The Power Of Patience – Foundation of Mindfulness #2

What patience is not is tolerance. It is wisdom to recognize that things unfold in their own way and there is always a motive or explanations behind crude incidences or maddening behaviours of people. Patience is to grasp that the expediency of an act such as getting angry does not clarify or resolve frustration encountered by unexpected circumstances.

The intensity of what annoys or displeases is how you perceive the intentions. Still,  whether deliberate or accidental, is up to you to fuel haste into a situation out of fear and anxiety or to realize that you will benefit from a strong pull on your impulses.

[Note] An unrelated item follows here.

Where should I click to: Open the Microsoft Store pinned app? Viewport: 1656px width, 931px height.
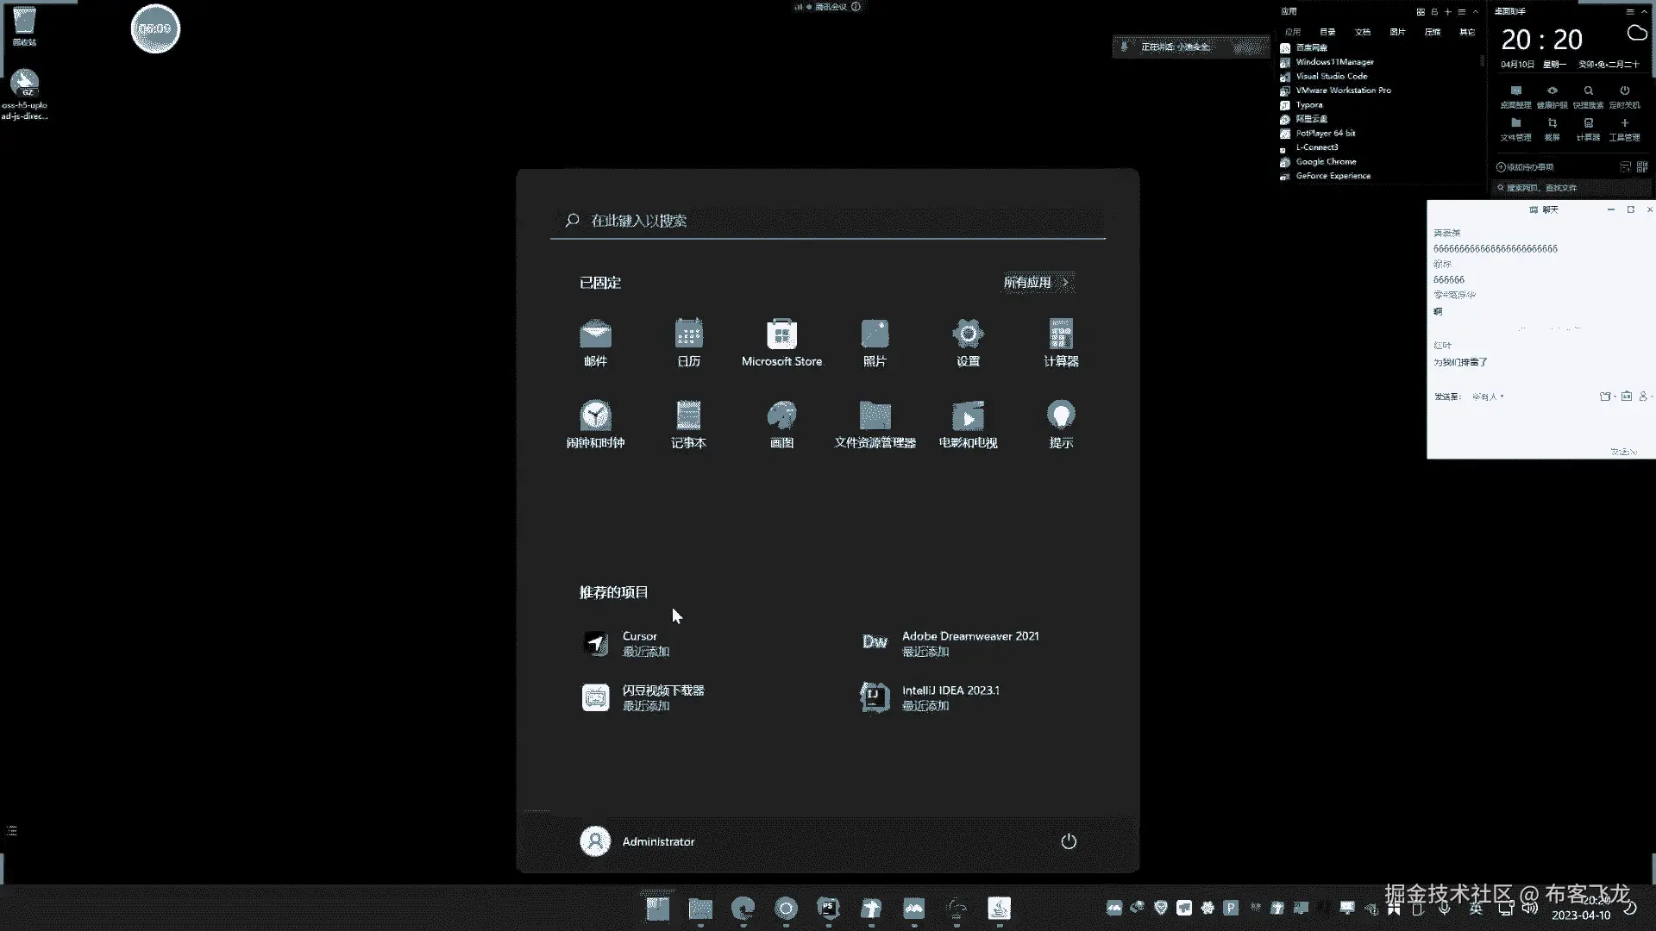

During your lifespan, confrontation happens and on many occasions, your rage starts to mount. Although, knowing well that keeping your temper under control is the wisest choice, it is not an easy task.  How can you interrupt the impatience and remain calm in the face of irritating people? Well, according to the French philosopher Emile-August Chartier (known as Alain): “Never say that people are evil, you just need to look for the pin”. Consciously assuming that irrational behaviours of others that cause agony are driven by some sort of internal suffering, surely will support your efforts to curb the anger. Switching your emotions from agitation to compassion and empathy allows you to be in control over your thoughts and actions.

 

Art by Aykutmaykut
Art by Aykutmaykut

 

We can grow out of the habit of impatience, mindfully. Clearly, you are aware of the ways of nature, change of seasons, the harvest or the metamorphosis of butterflies, the common thread is that the process has different stages and it is on a different timetable. In nature, you wait for the full cycle with patience, maybe if you apply the same principle in all your endeavours, the course of action and the psyche during the undertaking will allow you to be in the moment and live a rewarding life.

 

Screen Shot 2019-06-10 at 2.35.25 PM
Art by Aykutmaykut

Try these strategies to cultivate patience: 

 

  • Set a rule: lean back, take deep breaths and count to 15 if the tension is rising 
  • Scan your body and relax the tense muscles
  • Consciously choose to be calm
  • Act patient, talk slowly
  • Actively listen
  • Practice empathy the same way you offer it to children
  • Remind yourself that unpleasant, frustrating and at times dreadful circumstances arise and it is out of your control. The only thing that you have full control is your ability to remain patient.